Blog
SetWindowPlacement
Date: 8/11/2006
The seemingly useful SetWindowPlacement Windows API call has been the bane of my life the last 2 days. In that it looks exactly like what I want it to do but it fails under the circumstances that I want to call it, which is inside the WM_CREATE message handler.

A little background, I want to add better window position save/restore functionality to Scribe, and I thought, well most of my apps will want this so why not patch it into LGI's GWindow object! So I did, but that also means it has to work. On my machine. On Joe Average's machine... and on Uber Cool Designer's machine with 3 monitors. You'd think that saving your window position and restoring it on the next session was easy right? Well aren't you in for a nasty surprise.

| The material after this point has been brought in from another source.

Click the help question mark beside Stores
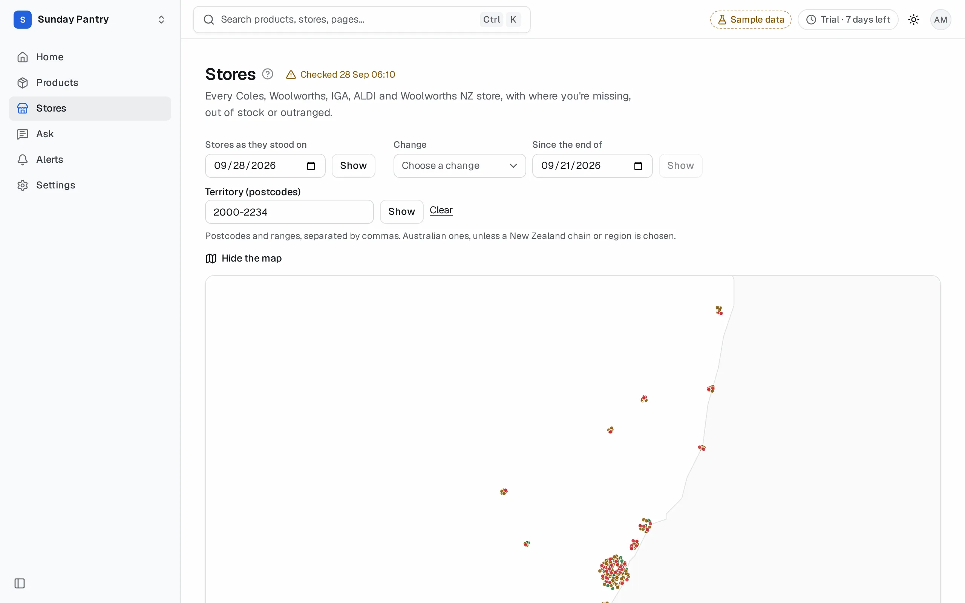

Windows makes it well, difficult to get it right all the time. It's easy to write a 95% solution. But hard to get the edge cases working. One spectacular edge case is where you have a window mazimised. Not only do you need to save the fact it's mazimized but also where the window will restore to. This isn't so important on a single monitor machine but on a multi-monitor machine it controls where a window will maximize to. For instance, if you shut down an application maximized on the 2nd montior, and store only "was maximized" then when you open it again it'll be maximized on the first monitor. From what I can deduce, the restore position controls which monitor the SW_MAXIMIZE showCmd will send the window to.

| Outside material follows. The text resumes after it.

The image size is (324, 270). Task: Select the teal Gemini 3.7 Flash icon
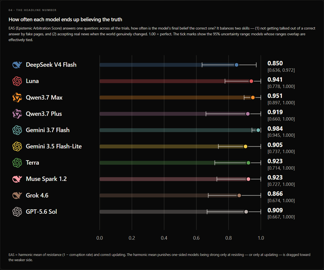pyautogui.click(x=17, y=130)
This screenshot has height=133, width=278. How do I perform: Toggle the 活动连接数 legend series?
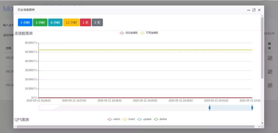point(129,33)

So enter GetWindowPlacement and SetWindowPlacement. They let you get the current minimized/maxmimized/normal state as well as the restored window position in workspace coordinates. Workspace coordinates are NOT screen coordinates, so they are not compatible with SetWindowPos or its ilk. So you'd be thinking now... yes yes... lets just save the WINDOWPLACEMENT structure to our settings hive and use that to restore the window on restart. Well thats good in theory but one runs into trouble in getting the settings to stick when using SetWindowPlacement inside the WM_CREATE handler. In the case that the window was maximized and you call SetWindowPlacement the call succeeds and your window maximized to the correct display. However when you restore the window during normal use you discover that the restore position has been lost and the window remains in the same position as it was when maximized.

Nice.

So after pulling it down to a bare test application and confirming this as behaviour built into Windows what do you do about it? How can we work around this?

The best I've come up with so far is, call SetWindowPlacement once inside the WM_CREATE, and then at the end of your WM_CREATE post yourself a WM_USER message with a copy of the WINDOWPLACEMENT structure (dynamically allocated) and then when you receive that message, call SetWindowPlacement AGAIN to "fix" the restore position corrdinates. This is a bit of a kludge... but welcome to Windows.

I might run into new and more difficult problems in saving/restoring window position/state as this code gets more field testing but at least for all the test cases I know about now it's good.
Comments:
Josh
08/11/2006 9:03am
Well, works till Vista comes out anyways. Gotta love Micro$osft.